-- START --

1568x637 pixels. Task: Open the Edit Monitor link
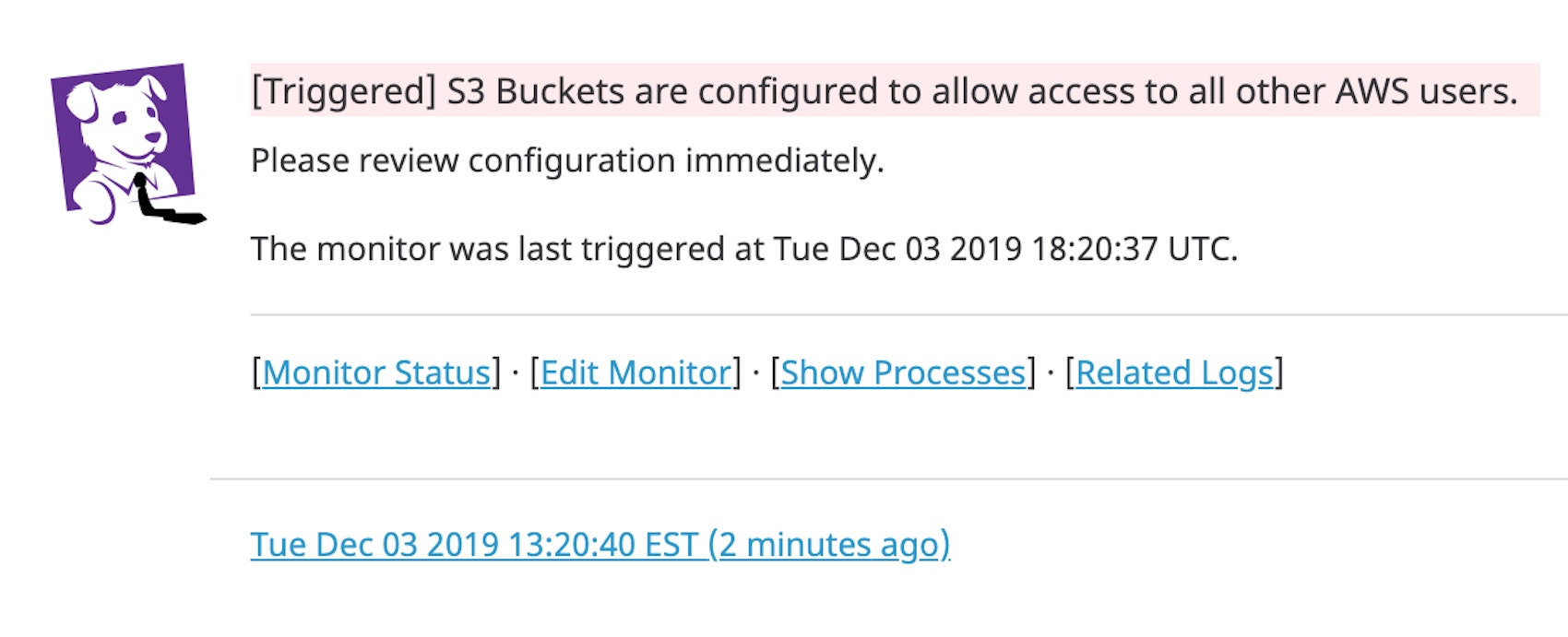pos(636,373)
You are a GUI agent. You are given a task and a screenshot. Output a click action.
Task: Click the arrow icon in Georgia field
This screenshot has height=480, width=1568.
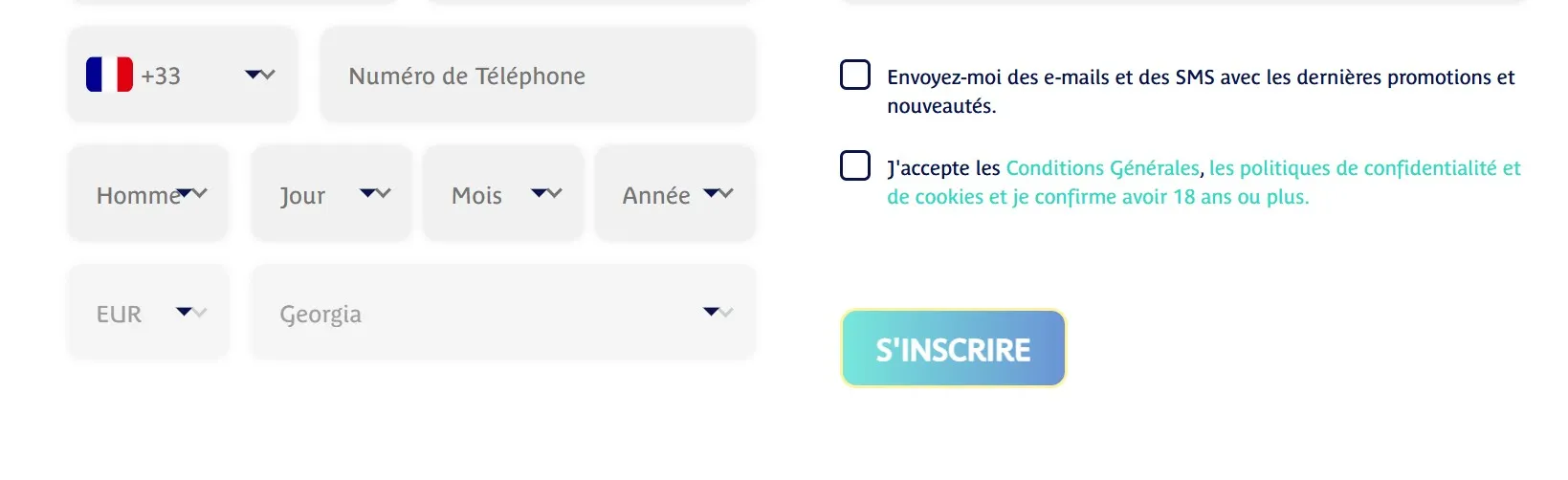point(718,312)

-- END --

-- Problem to solve --
Please copy the records above line for line, without changing anything. Leave out the pictures.

-- Result below --
1568x637 pixels. Task: Open the Edit Monitor link
pos(636,373)
You are a GUI agent. You are given a task and a screenshot. Output a click action.
Task: Click the arrow icon in Georgia field
This screenshot has height=480, width=1568.
point(718,312)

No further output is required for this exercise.